-- start DATA FOR THE TASK --

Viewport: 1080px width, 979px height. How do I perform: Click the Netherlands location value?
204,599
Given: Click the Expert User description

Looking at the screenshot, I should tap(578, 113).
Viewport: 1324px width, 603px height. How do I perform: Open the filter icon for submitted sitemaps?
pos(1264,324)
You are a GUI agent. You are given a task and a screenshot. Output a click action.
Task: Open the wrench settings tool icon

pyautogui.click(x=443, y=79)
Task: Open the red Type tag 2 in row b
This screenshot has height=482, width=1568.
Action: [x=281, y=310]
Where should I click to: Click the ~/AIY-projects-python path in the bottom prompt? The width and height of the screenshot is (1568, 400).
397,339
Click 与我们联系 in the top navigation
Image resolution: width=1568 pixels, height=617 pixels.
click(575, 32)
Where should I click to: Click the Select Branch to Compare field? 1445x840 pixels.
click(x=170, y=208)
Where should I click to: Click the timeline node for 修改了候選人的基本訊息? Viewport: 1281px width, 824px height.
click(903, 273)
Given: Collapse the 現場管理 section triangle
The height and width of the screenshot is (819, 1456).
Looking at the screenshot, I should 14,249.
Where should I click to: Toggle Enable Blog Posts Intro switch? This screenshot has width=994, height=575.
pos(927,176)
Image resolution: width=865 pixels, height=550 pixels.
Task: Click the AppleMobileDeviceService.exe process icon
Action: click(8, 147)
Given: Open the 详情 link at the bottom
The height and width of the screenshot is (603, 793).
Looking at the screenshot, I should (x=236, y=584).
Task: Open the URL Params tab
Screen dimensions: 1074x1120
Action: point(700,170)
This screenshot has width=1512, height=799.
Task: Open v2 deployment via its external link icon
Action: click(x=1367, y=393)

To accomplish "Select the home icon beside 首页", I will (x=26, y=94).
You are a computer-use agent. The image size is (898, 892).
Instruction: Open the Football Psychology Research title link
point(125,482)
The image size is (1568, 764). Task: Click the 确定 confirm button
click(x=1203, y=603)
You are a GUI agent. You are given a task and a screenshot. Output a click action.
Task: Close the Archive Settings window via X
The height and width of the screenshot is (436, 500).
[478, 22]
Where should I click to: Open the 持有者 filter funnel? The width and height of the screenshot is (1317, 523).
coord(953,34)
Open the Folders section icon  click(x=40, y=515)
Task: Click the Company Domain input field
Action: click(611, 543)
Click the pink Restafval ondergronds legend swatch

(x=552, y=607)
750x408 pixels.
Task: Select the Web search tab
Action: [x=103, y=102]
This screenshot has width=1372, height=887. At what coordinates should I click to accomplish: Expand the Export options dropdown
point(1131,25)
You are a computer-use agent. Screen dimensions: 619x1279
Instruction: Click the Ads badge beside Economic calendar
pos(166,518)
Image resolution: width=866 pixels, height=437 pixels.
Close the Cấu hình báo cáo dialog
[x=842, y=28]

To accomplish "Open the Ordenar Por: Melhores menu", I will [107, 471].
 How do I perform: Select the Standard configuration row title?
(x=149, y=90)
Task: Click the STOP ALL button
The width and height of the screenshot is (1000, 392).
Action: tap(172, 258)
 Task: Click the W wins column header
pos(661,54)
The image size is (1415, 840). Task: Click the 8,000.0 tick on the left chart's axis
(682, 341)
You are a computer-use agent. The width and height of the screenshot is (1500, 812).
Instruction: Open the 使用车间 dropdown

-- end DATA FOR THE TASK --

## STATED PROBLEM
Put every line of the data above into a Markdown table with the columns Row and Line. Number the rows in order and omit blank lines.

## WRITTEN RESPONSE
| Row | Line |
|---|---|
| 1 | Viewport: 1080px width, 979px height. How do I perform: Click the Netherlands location value? |
| 2 | 204,599 |
| 3 | Given: Click the Expert User description |
| 4 | Looking at the screenshot, I should tap(578, 113). |
| 5 | Viewport: 1324px width, 603px height. How do I perform: Open the filter icon for submitted sitemaps? |
| 6 | pos(1264,324) |
| 7 | You are a GUI agent. You are given a task and a screenshot. Output a click action. |
| 8 | Task: Open the wrench settings tool icon |
| 9 | pyautogui.click(x=443, y=79) |
| 10 | Task: Open the red Type tag 2 in row b |
| 11 | This screenshot has height=482, width=1568. |
| 12 | Action: [x=281, y=310] |
| 13 | Where should I click to: Click the ~/AIY-projects-python path in the bottom prompt? The width and height of the screenshot is (1568, 400). |
| 14 | 397,339 |
| 15 | Click 与我们联系 in the top navigation |
| 16 | Image resolution: width=1568 pixels, height=617 pixels. |
| 17 | click(575, 32) |
| 18 | Where should I click to: Click the Select Branch to Compare field? 1445x840 pixels. |
| 19 | click(x=170, y=208) |
| 20 | Where should I click to: Click the timeline node for 修改了候選人的基本訊息? Viewport: 1281px width, 824px height. |
| 21 | click(903, 273) |
| 22 | Given: Collapse the 現場管理 section triangle |
| 23 | The height and width of the screenshot is (819, 1456). |
| 24 | Looking at the screenshot, I should 14,249. |
| 25 | Where should I click to: Toggle Enable Blog Posts Intro switch? This screenshot has width=994, height=575. |
| 26 | pos(927,176) |
| 27 | Image resolution: width=865 pixels, height=550 pixels. |
| 28 | Task: Click the AppleMobileDeviceService.exe process icon |
| 29 | Action: click(8, 147) |
| 30 | Given: Open the 详情 link at the bottom |
| 31 | The height and width of the screenshot is (603, 793). |
| 32 | Looking at the screenshot, I should (x=236, y=584). |
| 33 | Task: Open the URL Params tab |
| 34 | Screen dimensions: 1074x1120 |
| 35 | Action: point(700,170) |
| 36 | This screenshot has width=1512, height=799. |
| 37 | Task: Open v2 deployment via its external link icon |
| 38 | Action: click(x=1367, y=393) |
| 39 | To accomplish "Select the home icon beside 首页", I will (x=26, y=94). |
| 40 | You are a computer-use agent. The image size is (898, 892). |
| 41 | Instruction: Open the Football Psychology Research title link |
| 42 | point(125,482) |
| 43 | The image size is (1568, 764). Task: Click the 确定 confirm button |
| 44 | click(x=1203, y=603) |
| 45 | You are a GUI agent. You are given a task and a screenshot. Output a click action. |
| 46 | Task: Close the Archive Settings window via X |
| 47 | The height and width of the screenshot is (436, 500). |
| 48 | [478, 22] |
| 49 | Where should I click to: Open the 持有者 filter funnel? The width and height of the screenshot is (1317, 523). |
| 50 | coord(953,34) |
| 51 | Open the Folders section icon  click(x=40, y=515) |
| 52 | Task: Click the Company Domain input field |
| 53 | Action: click(611, 543) |
| 54 | Click the pink Restafval ondergronds legend swatch |
| 55 | (x=552, y=607) |
| 56 | 750x408 pixels. |
| 57 | Task: Select the Web search tab |
| 58 | Action: [x=103, y=102] |
| 59 | This screenshot has width=1372, height=887. At what coordinates should I click to accomplish: Expand the Export options dropdown |
| 60 | point(1131,25) |
| 61 | You are a computer-use agent. Screen dimensions: 619x1279 |
| 62 | Instruction: Click the Ads badge beside Economic calendar |
| 63 | pos(166,518) |
| 64 | Image resolution: width=866 pixels, height=437 pixels. |
| 65 | Close the Cấu hình báo cáo dialog |
| 66 | [x=842, y=28] |
| 67 | To accomplish "Open the Ordenar Por: Melhores menu", I will [107, 471]. |
| 68 |  How do I perform: Select the Standard configuration row title? |
| 69 | (x=149, y=90) |
| 70 | Task: Click the STOP ALL button |
| 71 | The width and height of the screenshot is (1000, 392). |
| 72 | Action: tap(172, 258) |
| 73 |  Task: Click the W wins column header |
| 74 | pos(661,54) |
| 75 | The image size is (1415, 840). Task: Click the 8,000.0 tick on the left chart's axis |
| 76 | (682, 341) |
| 77 | You are a computer-use agent. The width and height of the screenshot is (1500, 812). |
| 78 | Instruction: Open the 使用车间 dropdown |